S-2556-119
Read twice and referred to the Committee on Finance. (text: CR S4908)
Sponsored by Charles Schumer (D-NY)
What it does
This bill would permanently extend expanded premium tax credits that help people pay for health insurance purchased through the ACA marketplaces — credits that are currently set to expire after 2025. It would eliminate the income cap (previously 400% of the federal poverty level) that restricted who could qualify, and would lower the percentage of income enrollees must contribute toward premiums. The bill would also repeal several Medicaid, Medicare, and health-related tax provisions enacted by the One Big Beautiful Bill Act, including new eligibility verification requirements, a shortened window for retroactive Medicaid coverage, and premium tax credit verification requirements.
Who benefits
Current marketplace enrollees who receive enhanced premium tax credits and would lose them after 2025 without this bill — estimated at over 20 million people. Middle- and higher-income individuals and families above 400% of the federal poverty level who became newly eligible under the temporary expansion.
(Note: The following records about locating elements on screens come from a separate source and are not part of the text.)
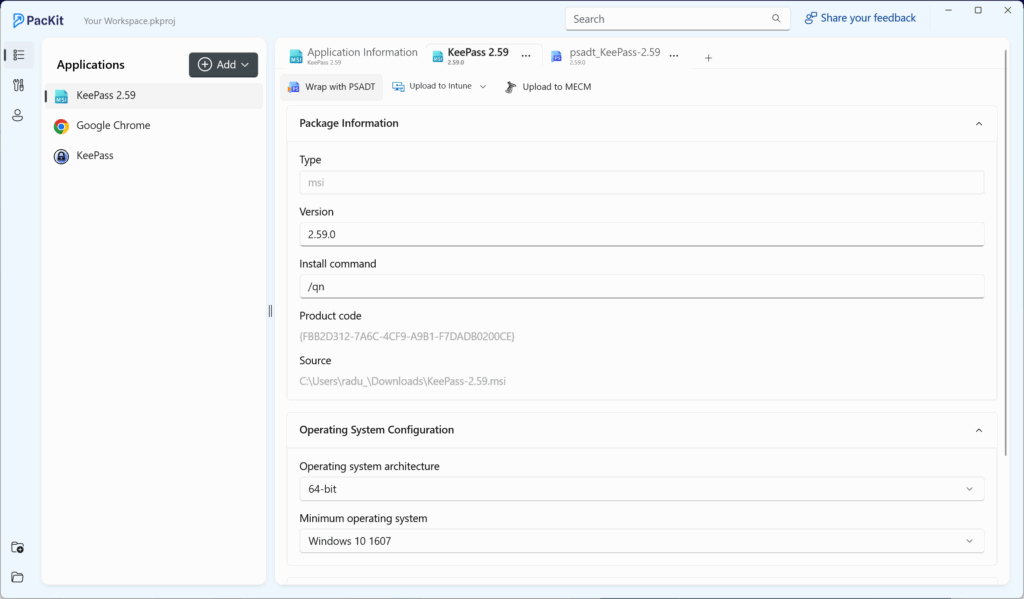Open the Add applications dropdown
The image size is (1024, 599).
[224, 65]
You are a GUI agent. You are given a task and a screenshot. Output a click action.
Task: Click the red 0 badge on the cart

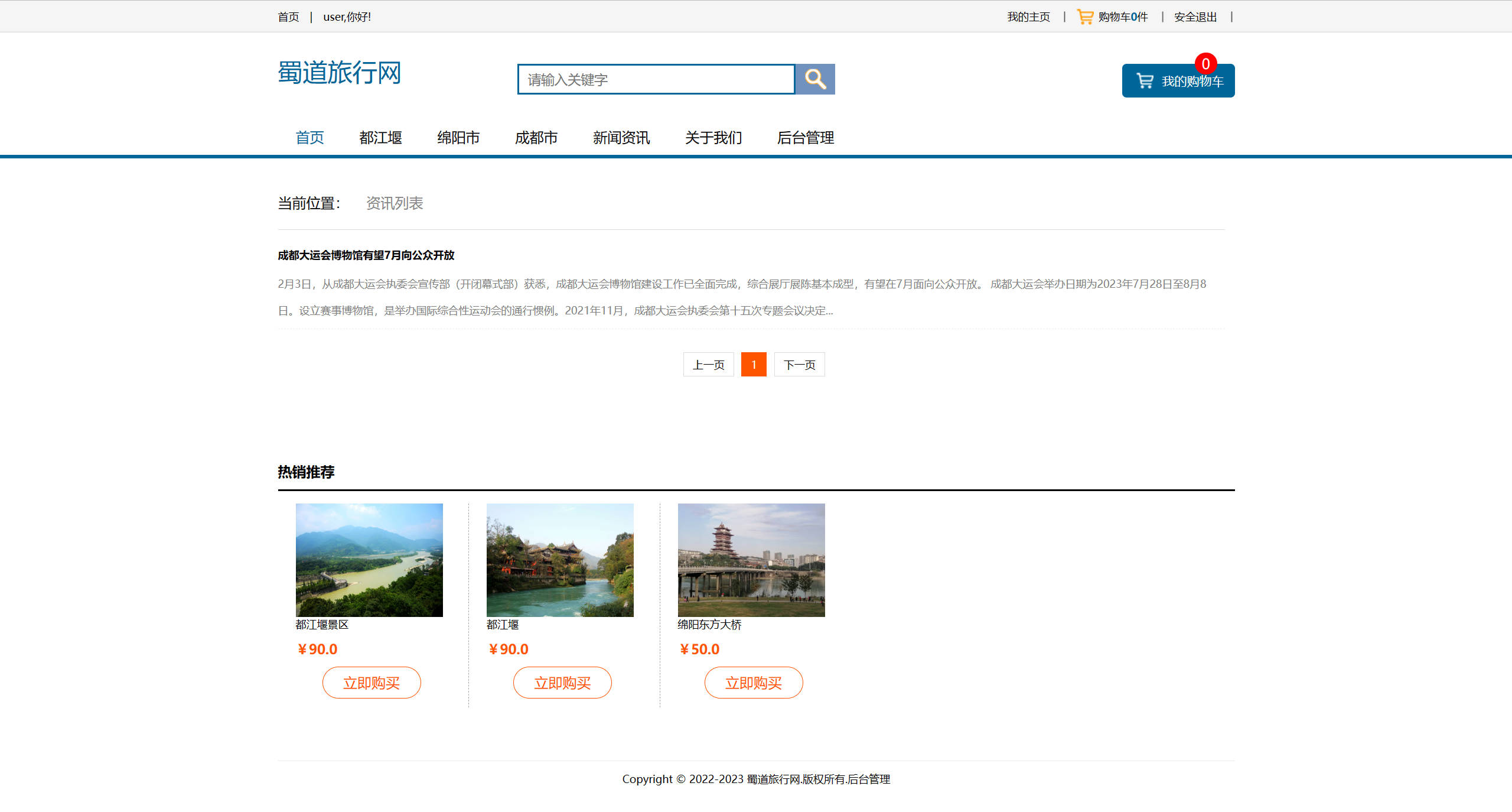(1206, 64)
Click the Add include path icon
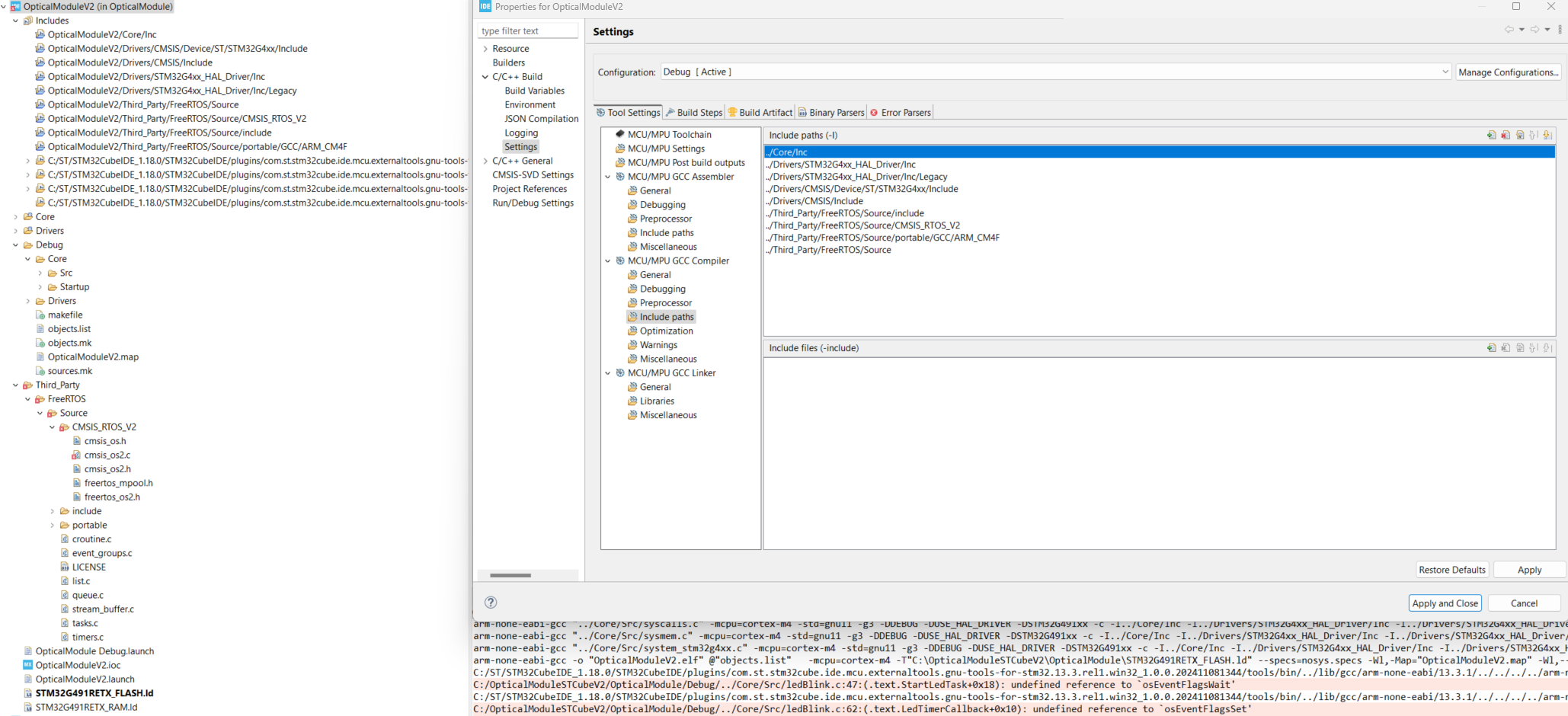Screen dimensions: 1568x716 point(1491,135)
Lower-income enrollees who pay reduced premiums under the lowered applicable percentages. Individuals who gained or retained Medicaid coverage under the retroactive coverage window. Health insurers and hospitals that benefit from higher enrollment and reduced uncompensated care. States that administer Medicaid and would face fewer federal verification mandates.
Who is hurt
Federal taxpayers broadly, as permanently extending the credits would increase federal spending relative to current law after 2025. Higher-income households who pay more in taxes to fund the expanded credits. Fiscal conservatives and deficit-reduction advocates who supported the OBBBA provisions being repealed. Private insurers or employers who may face competitive pressure from more generous subsidized marketplace plans. Taxpayers who supported the OBBBA's verification requirements as a check on improper payments.
Supporters argue
Supporters argue that the expanded premium tax credits have produced record-high ACA marketplace enrollment — over 24 million people in 2024 — and that allowing them to expire would cause millions to lose coverage or face sharply higher premiums. They contend that the OBBBA provisions being repealed, including shortened retroactive Medicaid windows and new verification requirements, would create administrative barriers that disproportionately cause eligible low-income individuals to lose coverage they are legally entitled to, increasing uncompensated care costs borne by hospitals and state governments.
Opponents argue
Opponents argue that permanently extending the enhanced credits without offsetting revenue adds hundreds of billions of dollars to the federal deficit, citing CBO estimates that the temporary extension alone costs over $300 billion over ten years. They contend that the OBBBA verification provisions being repealed are necessary safeguards against improper payments and that repealing them removes accountability measures designed to ensure that only eligible individuals receive federally subsidized benefits — a concern supported by federal audits documenting significant improper payment rates in ACA subsidy programs.